Alimentos recomendados: la elección segura para proteger la mucosa
Para quienes sufren de acidez y gastritis, la palabra clave es «digestibilidad». Existen grupos alimenticios que, por su composición química y física, resultan particularmente suaves para el estómago. Los carbohidratos complejos son excelentes aliados, siempre que se prefieran variantes no excesivamente integrales durante las fases agudas: arroz, pasta, pan bien cocido (o tostado) y bizcochos ayudan a absorber el exceso de jugos gástricos. Las proteínas deben provenir de fuentes magras, como la pechuga de pollo, el pavo, el pescado blanco (merluza, dorada, lenguado) o los huevos, preferiblemente pasados por agua o escalfados para no sobrecargar la digestión con las grasas de la fritura. En cuanto a los vegetales, se recomiendan zanahorias, calabacines, judías verdes y patatas, rigurosamente cocidos al vapor o hervidos. La fruta juega un papel crucial, pero debe seleccionarse con cuidado: manzanas y peras (mejor si están cocidas) y plátanos maduros suelen ser bien tolerados y tienen un efecto calmante. Como condimento, el aceite de oliva virgen extra añadido en crudo sigue siendo la elección preferida por sus propiedades emolientes y antiinflamatorias.

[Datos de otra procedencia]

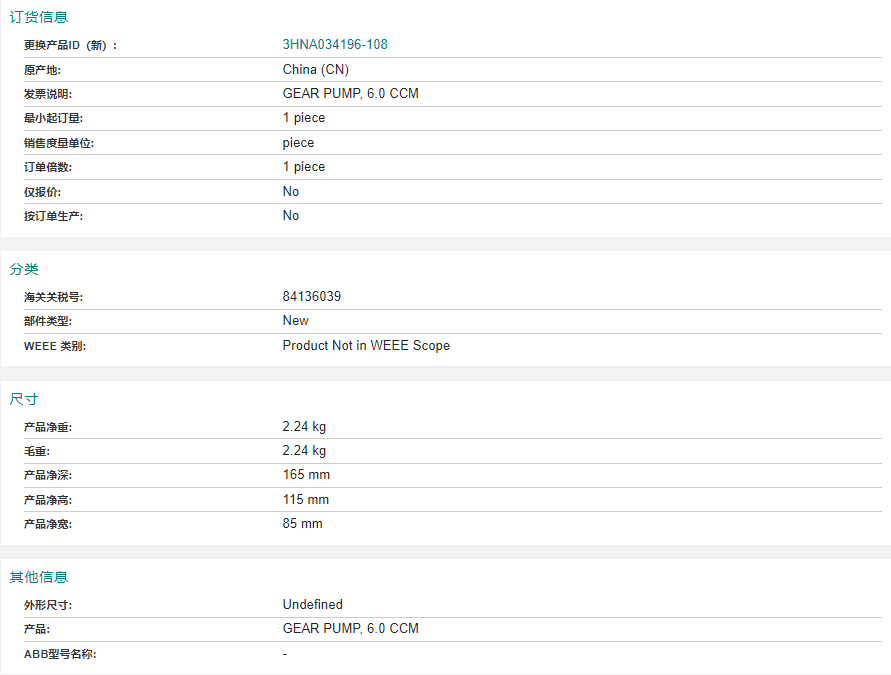Click the 订货信息 section heading
This screenshot has height=675, width=891.
(39, 17)
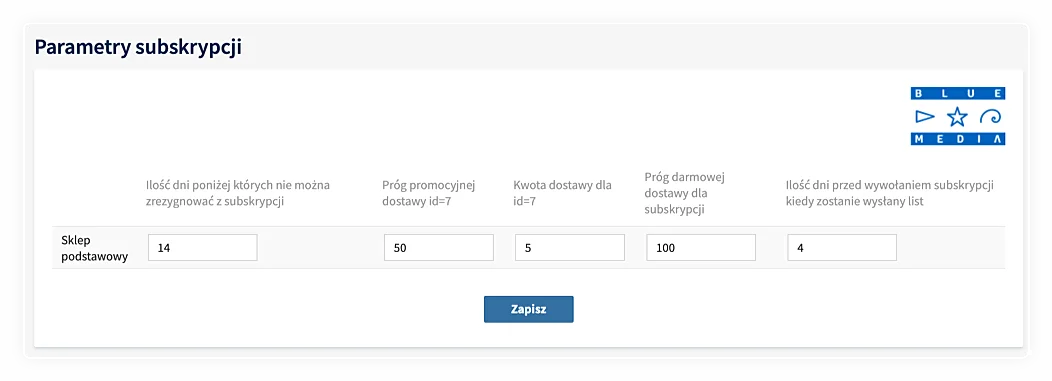Click the 'Ilość dni przed wywołaniem subskrypcji' label
Screen dimensions: 1052x381
click(890, 193)

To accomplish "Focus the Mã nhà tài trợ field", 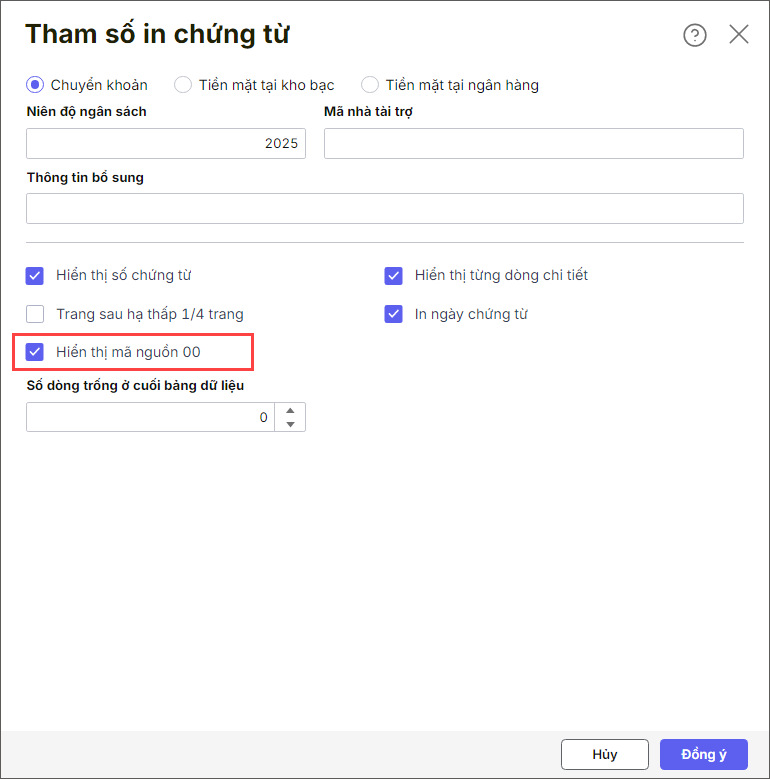I will pyautogui.click(x=533, y=143).
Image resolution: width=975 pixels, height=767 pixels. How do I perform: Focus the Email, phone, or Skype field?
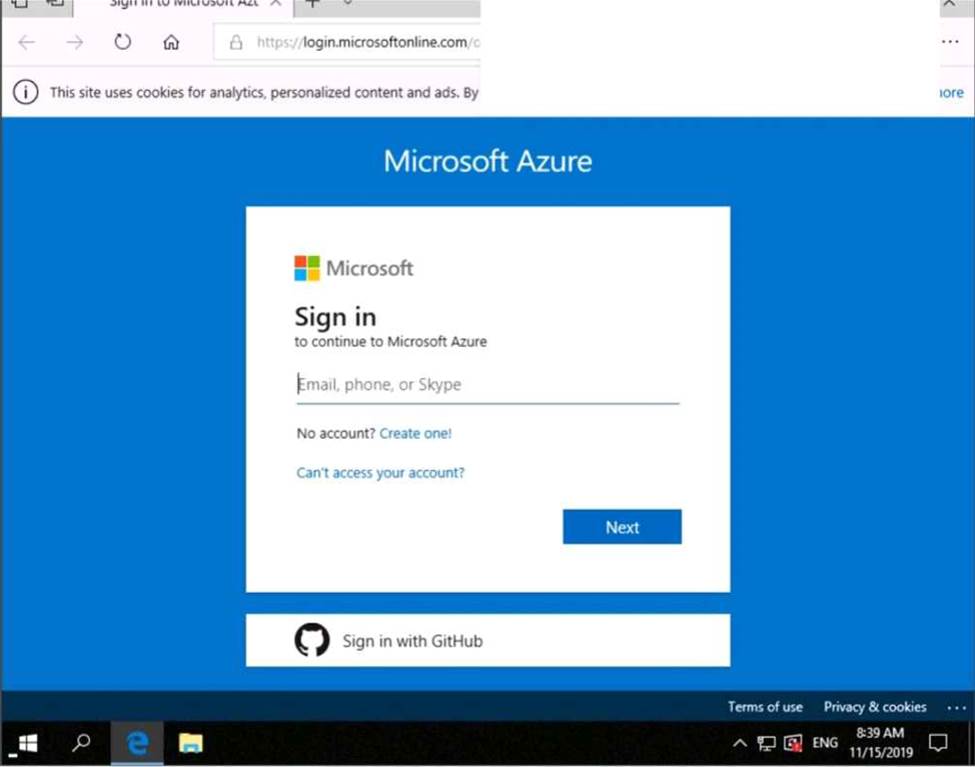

Alimentos a evitar: los detonantes que alimentan el ardor
Identificar a los «enemigos» de la mucosa es fundamental para evitar recaídas. En la cima de la lista encontramos las sustancias que estimulan directamente la secreción ácida o que irritan mecánicamente la pared gástrica. Las bebidas que contienen cafeína, el alcohol y las bebidas gaseosas son algunos de los principales responsables del aumento de la acidez. También los cítricos (naranjas, limones, pomelos) y el tomate, especialmente si es crudo, presentan un pH muy bajo que puede exacerbar el dolor inmediato. Un error común es el uso excesivo de especias picantes como la pimienta, el chile y el curry, que pueden causar una estimulación térmica y química excesiva. Las grasas saturadas presentes en quesos muy curados, embutidos, frituras y salsas elaboradas (como la mayonesa) ralentizan drásticamente el vaciamiento del estómago, obligándolo a producir ácido durante un tiempo prolongado. Finalmente, es oportuno limitar el chocolate y la menta: ambos tienen la capacidad de relajar el cardias, la válvula que separa el estómago y el esófago, favoreciendo así el reflujo ácido.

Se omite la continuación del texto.